Source records:
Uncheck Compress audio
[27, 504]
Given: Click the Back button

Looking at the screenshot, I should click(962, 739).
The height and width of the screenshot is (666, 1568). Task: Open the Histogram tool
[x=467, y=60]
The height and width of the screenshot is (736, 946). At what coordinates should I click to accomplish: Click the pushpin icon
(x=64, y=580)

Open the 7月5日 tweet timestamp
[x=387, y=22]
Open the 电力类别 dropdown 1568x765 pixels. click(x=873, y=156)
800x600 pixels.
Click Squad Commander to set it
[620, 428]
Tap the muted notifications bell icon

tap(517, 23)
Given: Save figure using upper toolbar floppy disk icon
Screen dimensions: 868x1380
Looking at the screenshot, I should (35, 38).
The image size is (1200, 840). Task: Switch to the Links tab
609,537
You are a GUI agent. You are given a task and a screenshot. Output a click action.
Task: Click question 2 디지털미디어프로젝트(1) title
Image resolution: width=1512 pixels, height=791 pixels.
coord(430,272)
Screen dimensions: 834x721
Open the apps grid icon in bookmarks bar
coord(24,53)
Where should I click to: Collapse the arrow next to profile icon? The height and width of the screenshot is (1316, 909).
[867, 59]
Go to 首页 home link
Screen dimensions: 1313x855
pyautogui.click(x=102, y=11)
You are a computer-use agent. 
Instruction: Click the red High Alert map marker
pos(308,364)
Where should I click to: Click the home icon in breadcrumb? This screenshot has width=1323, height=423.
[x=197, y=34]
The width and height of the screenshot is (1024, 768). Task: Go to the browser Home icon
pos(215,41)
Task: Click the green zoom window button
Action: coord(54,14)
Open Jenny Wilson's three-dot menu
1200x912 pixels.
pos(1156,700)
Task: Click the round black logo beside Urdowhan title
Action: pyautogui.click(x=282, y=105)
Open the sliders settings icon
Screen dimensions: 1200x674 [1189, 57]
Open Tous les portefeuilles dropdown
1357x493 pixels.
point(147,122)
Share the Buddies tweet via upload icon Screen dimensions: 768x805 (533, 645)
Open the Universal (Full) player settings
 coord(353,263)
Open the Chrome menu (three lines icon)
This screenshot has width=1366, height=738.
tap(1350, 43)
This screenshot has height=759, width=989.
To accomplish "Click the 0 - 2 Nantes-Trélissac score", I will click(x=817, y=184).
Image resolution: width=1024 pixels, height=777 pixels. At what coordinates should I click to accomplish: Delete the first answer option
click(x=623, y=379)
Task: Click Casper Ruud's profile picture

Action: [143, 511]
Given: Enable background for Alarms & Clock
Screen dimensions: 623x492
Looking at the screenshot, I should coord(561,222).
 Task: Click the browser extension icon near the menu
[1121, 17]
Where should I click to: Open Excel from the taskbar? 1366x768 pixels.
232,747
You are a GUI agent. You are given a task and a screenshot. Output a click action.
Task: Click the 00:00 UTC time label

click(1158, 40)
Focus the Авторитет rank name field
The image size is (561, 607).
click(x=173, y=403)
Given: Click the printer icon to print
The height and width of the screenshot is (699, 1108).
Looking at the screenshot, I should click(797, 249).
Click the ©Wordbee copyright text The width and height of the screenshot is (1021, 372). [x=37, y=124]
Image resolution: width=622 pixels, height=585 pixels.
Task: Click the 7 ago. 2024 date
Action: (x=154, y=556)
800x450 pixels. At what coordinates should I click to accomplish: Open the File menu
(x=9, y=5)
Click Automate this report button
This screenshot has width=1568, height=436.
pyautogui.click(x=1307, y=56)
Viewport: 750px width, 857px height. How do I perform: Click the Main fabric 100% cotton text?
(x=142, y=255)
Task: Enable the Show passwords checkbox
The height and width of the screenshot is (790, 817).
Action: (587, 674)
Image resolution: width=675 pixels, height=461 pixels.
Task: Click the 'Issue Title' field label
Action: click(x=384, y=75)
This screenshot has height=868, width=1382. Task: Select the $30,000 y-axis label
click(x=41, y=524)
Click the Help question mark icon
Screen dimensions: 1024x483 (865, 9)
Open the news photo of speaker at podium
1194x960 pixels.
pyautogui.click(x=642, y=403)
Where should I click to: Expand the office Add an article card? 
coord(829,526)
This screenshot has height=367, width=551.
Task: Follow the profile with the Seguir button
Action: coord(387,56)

What is needed:
Extract every line containing the string "three" from the material.

Answer space:
Open Jenny Wilson's three-dot menu
Open the Chrome menu (three lines icon)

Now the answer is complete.